Saint of the Day – 10 September – Saint Pulcheria (399-453) Virgin Empress, Widow, (remaining chaste during her marriage), Defender of the Faith against heresy, Apostle of the poor. Born on 19 January 399 and died in July 453 of natural causes. Patronages – against in-law problems, against the death of parents, empresses, orphans, people in exile, victims of betrayal. Also known as – Pulqueria.
The Roman Martyrology states: “At Constantinople, Pucheria, Virgin and Empress, distiniguished by her piety and zeal for the True Faith.“
The daughter of Arcadius and Aelia Eudoxia, the Emperor and Empress of the Eastern Roman Empire, Pulcheria was an exceptional woman. Her mother lived the life one would expect of royalty — not immoral in our sense,but luxurious and gaudy. She (Eudoxia) ran afoul of Saint John Chrysostom, Bishop of Constantinople, who declared that a silver statue of the Empress (and the unveiling celebration for it) dishonoured the Church. John had already been exiled and recalled once for criticising Eudoxia — his comparison of her to Herodias and himself to John the Baptist earned him exile to the Caucasus. When he was writing letters, critical of the Imperials, they further relocated him to Georgia, but he died on the way.

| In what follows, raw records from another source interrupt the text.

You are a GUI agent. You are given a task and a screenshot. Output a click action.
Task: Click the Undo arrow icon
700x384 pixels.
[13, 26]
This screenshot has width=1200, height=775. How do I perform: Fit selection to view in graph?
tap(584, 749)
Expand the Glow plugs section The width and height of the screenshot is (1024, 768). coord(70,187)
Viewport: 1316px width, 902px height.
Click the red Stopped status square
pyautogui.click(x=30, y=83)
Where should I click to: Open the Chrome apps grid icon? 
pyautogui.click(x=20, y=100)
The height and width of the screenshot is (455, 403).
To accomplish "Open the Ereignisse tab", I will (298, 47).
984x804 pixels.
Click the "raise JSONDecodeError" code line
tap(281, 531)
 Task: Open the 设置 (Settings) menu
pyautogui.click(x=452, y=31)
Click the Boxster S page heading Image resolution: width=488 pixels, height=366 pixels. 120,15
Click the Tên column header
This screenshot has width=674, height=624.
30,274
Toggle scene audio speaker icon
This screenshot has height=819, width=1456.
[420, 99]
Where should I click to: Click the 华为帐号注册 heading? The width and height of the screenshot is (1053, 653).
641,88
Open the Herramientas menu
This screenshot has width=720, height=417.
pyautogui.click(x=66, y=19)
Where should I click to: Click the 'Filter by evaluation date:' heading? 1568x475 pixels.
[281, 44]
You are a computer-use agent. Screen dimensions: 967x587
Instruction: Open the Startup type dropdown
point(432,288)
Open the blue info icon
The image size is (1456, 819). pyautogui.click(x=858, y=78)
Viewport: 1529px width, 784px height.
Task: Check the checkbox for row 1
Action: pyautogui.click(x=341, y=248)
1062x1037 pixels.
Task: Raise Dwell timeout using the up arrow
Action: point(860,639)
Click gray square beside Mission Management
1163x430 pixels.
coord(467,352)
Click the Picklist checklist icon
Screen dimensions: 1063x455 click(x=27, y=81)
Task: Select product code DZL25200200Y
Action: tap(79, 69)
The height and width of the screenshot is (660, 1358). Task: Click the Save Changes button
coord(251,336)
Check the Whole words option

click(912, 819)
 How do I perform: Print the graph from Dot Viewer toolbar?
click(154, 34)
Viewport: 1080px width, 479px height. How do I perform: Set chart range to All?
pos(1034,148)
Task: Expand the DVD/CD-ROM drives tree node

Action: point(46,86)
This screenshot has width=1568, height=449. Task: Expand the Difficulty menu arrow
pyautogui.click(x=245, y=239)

Eudoxia, died not long after, soon followed by her husband. Pulcheria, who was still a minor and her younger brother, who became Emperor were governed by regents who were appointed to administer the kingdom. These were veteran Palace administrators, loyal and wise but Pulcheria, even at fifteen, was a woman who knew her on mind.
One of the regents offered to arrange a marriage for her, perhaps to his grandson. But Pulcheria was determined to consecrate her virginity to God. Having come of age, she thanked the regent for his good service and appointed herself regent for her younger brother and set about training him in all ways to be emperor, instituting a monastic way of life in the Palace. Pulcheria insisted on chanting and praying and fasting for herself, her sisters and all the servants of the Palace. They gave up the jewelry and finery, preferred instead to provide food and clothing for the poor. This and the restoration of honours for St John Chrysostom, after his death, led to her being much admired by the Church.
Pulcheria arranged a marriage for her brother when he was twenty but the young wife was always jealous of her sister-in-law’s influence over Theodosius and the two quarreled. When Theodosius died on 26 July 450, Pulcheria married Marcian, allowing her to continue to rule in place of her brother, while simultaneously not violating her vow of virginity. She died three years later, in July 453.
Pulcheria influenced the Church and its theological development by being involved in the Council of Ephesus and guiding the Council of Chalcedon, in which the Church ruled on Christological issues.
Pulcheria also engaged in a fierce battle with the Nestor, the Archbishop of Constantinople, who accused her of adultery. Eventually, in the arguments over the human nature of Christ, Nestor was vanquished and exiled. There is no doubt that Pulcheria was in the thick of fight against his heresy.